More Tools for the Project Toolbox

When I'm working with others, I find it helpful to use a Gantt chart to set up goals, milestones, and contingencies in a visual manner. If you're not familiar with Gantt charts, they are good tools to represent the comprehensive picture of what needs to be accomplished and let you see realistically how the progress must proceed. They can also be helpful to double-check how realistic your deadlines are and how your resources are allocated.

Depending on my project, I use one of two applications. GanttProject is an open-source, Java-based application that does a good job at laying out the basics of a project in a graphical way. The interface is pretty bare-bones, and you won't find OS X elegance in this program, but it does the job pretty well, and it can import Microsoft Project files if you need such functionality. Being open-source, the price is right. I use GanttProject when I'm working with someone who uses MS Project.

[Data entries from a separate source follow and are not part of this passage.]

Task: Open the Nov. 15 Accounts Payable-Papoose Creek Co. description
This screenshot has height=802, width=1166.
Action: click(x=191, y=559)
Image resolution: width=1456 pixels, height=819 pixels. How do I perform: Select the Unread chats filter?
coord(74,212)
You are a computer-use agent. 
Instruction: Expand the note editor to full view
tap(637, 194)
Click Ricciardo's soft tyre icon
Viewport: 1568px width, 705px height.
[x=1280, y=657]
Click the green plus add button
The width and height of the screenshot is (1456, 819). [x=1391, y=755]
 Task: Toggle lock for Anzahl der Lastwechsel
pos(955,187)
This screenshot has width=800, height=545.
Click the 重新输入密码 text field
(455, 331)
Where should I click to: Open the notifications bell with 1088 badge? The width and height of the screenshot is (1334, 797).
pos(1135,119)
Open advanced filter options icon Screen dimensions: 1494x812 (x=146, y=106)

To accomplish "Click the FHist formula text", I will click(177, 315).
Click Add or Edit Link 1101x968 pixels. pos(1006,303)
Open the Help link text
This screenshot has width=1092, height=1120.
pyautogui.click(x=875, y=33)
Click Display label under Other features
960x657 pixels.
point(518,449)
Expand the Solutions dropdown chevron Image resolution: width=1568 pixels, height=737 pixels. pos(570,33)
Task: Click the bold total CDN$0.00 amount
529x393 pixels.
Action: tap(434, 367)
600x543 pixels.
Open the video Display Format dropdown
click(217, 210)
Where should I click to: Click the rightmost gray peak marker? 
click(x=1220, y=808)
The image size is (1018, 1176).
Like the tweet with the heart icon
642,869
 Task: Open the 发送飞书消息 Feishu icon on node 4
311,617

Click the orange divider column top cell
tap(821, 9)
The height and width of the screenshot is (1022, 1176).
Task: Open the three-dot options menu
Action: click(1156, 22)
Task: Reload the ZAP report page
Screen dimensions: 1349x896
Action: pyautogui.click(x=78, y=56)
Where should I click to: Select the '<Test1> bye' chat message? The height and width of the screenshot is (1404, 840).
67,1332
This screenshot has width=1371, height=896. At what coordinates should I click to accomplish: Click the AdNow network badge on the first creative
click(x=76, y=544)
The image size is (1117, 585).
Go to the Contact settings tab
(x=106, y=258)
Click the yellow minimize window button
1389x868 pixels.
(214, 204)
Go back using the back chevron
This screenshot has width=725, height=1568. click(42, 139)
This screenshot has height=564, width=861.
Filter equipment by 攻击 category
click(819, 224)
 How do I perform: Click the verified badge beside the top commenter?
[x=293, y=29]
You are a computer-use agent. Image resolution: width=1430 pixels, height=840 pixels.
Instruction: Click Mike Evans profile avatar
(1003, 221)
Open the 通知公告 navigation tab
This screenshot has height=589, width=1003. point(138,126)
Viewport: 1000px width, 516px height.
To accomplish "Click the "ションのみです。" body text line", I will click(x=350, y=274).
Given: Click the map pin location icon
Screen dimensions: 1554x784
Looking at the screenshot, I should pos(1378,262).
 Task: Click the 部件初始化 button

When I don't need MS Project compatibility, I use another application that has more of the Mac's native feel and intuitiveness. ChartConstructor does everything that GanttProject does, plus it can create PERT charts as well. ChartConstructor uses an Inspector to help you set up your project tasks and allows a lot of drag-and-drop friendly functions. I find it a lot easier to set up a Gantt chart in ChartConstructor, so I prefer this environment when I can use it.

That rounds out my project management needs. My guess is that, in most cases, it will cover your needs, too. One day, some day, I'll look at the heavy-hitter applications that tackle big-level projects.